Waking the Tiger: Prologue; Giving the Body Its Due
I have to do something. Even for myself. Despite my posts, I have been looking for help- someone to reach out to who can give me answers instead of platitudes. Thus far, most people have offered an errant “Mmhmm”, as if that’s some indication they were even listening, let alone being what could even vaguely, at a squint, be seen as supportive. I get no credit for such efforts either. As previously mentioned, I am just burned out- with almost everyone and everything. It sucks having no support system at all and still be expected to be part of ones for those around you who actively choose not to be a part of yours.
A counselor (not even a therapist, because getting one of those is pretty well impossible here) suggested this book, Waking the Tiger: Healing Trauma by Peter Lavine. My parents (who are the closest thing to a legitimate support system I have but are too far away to be a regular, active, or integral part of it) purchased it for me, hoping it could help. As part of my journey, and my concerted effort to actually bother reading this thing and hoping it makes a difference, I’ve decided to record thoughts on each chapter- not as a review but more so how I relate to the material and what I garnered from it. Here goes.
Emotion always has its roots in the unconscious and manifests itself in the body. -Irene Claremont de Castillejo
I wish I could say that I don’t know why this is happening to me. The tragic reality is that for the most part, I do, and that changes nothing. To those around me, no matter how concisely I try to explain how I am doing or why, they do not see the rationality in it. Even when I do not believe myself crazy, those around me still do. I am always on the defense trying to explain that what I am going through is acceptably normal- just more overwhelming than I know how to cope with. I live in this strange alternative reality where those I live with don’t understand at all the body/mind connection- don’t try to empathize at all what this is all doing to me because they are not experiencing it. Here, emotions are as mythological as Unicorns, or as shunned as disease. I am primarily a sensing and feeling person. Imagine where that leaves me.
As a person with needs, I feel that I am often viewed in a disassembled manner, where each aspect of me is split apart from the other, and they do not intricately intertwine or share relationships of any kind, where each purpose they serve must do so separately and with implicit obligation, and without effect on each other at all. I relate very much to the notion that trauma begets trauma, and I have tried very hard all my life to sever its generational connections in my family. I don’t want to bring this on my children.
According to this book, I suffer from a virtual library of traumas: PTSD, GAD, Developmental Trauma, Shock Trauma. Yes, there are many misconceptions about trauma. I do feel self-conscious, and unfairly judged, and treated poorly as a result of it. I’ve tried in adulthood not to hide it out of shame, to feel comfortable asking for support or help, to try to come to terms with it. Instead, what that has brought down on me is a silence so deafening that I feel smashed in the power of it. Many people approach their understanding of it with personal experience (i.e. “That’s not how I reacted/felt with similar experiences so tough shit.”, “When I was young we didn’t have the luxury of feelings.”)

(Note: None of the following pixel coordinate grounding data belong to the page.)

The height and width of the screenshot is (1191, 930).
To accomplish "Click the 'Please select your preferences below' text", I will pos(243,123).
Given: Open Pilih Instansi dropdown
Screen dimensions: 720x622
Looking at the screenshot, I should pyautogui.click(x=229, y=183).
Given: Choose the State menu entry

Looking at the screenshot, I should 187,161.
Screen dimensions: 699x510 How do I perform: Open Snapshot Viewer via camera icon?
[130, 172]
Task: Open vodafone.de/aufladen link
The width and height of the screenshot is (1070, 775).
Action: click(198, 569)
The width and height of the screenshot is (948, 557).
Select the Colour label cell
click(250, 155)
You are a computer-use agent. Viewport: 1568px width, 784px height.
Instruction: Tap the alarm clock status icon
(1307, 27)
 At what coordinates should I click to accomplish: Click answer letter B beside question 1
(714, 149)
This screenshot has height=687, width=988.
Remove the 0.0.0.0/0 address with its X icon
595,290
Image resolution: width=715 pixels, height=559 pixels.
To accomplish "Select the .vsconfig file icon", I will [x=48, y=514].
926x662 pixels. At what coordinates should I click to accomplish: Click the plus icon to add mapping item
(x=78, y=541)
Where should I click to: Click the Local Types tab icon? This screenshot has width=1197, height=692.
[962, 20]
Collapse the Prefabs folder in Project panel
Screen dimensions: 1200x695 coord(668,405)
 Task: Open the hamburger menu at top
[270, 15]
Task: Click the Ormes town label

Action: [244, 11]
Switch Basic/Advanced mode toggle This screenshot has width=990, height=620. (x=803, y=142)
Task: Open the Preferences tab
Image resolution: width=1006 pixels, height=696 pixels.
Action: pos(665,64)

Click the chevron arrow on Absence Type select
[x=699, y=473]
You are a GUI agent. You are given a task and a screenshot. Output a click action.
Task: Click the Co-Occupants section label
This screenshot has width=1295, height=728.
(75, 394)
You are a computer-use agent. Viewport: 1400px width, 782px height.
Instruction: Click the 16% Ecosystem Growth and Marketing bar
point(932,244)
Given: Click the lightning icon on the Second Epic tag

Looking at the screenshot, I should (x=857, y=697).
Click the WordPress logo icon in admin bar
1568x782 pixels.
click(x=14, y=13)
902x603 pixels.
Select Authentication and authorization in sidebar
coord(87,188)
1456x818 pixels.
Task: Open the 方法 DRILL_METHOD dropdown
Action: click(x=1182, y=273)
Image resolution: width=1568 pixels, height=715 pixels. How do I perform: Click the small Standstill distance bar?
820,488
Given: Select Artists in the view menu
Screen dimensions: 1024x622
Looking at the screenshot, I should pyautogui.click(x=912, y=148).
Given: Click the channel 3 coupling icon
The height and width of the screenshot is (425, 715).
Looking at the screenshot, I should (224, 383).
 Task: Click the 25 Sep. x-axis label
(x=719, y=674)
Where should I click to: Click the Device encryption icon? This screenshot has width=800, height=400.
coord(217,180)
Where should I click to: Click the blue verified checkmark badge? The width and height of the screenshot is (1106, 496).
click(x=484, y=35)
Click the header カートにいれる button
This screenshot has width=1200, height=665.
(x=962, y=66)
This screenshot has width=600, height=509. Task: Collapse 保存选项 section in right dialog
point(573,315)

The book says that body sensation, more than even intense emotion, is the key to healing trauma. It asks that I be aware of emotions swelling up inside and how my body responds to them. It says that if my feelings are too intense (i.e. “Rage, terror, profound helplessness”) that I ought very much to seek a therapist. They are all of those things and more at any given time, and I have reached out for help. I can’t even get an ounce of compassion, let alone help.
I’m trying despite that all, to put myself on a road to life beyond trauma. I sincerely hope this book helps me.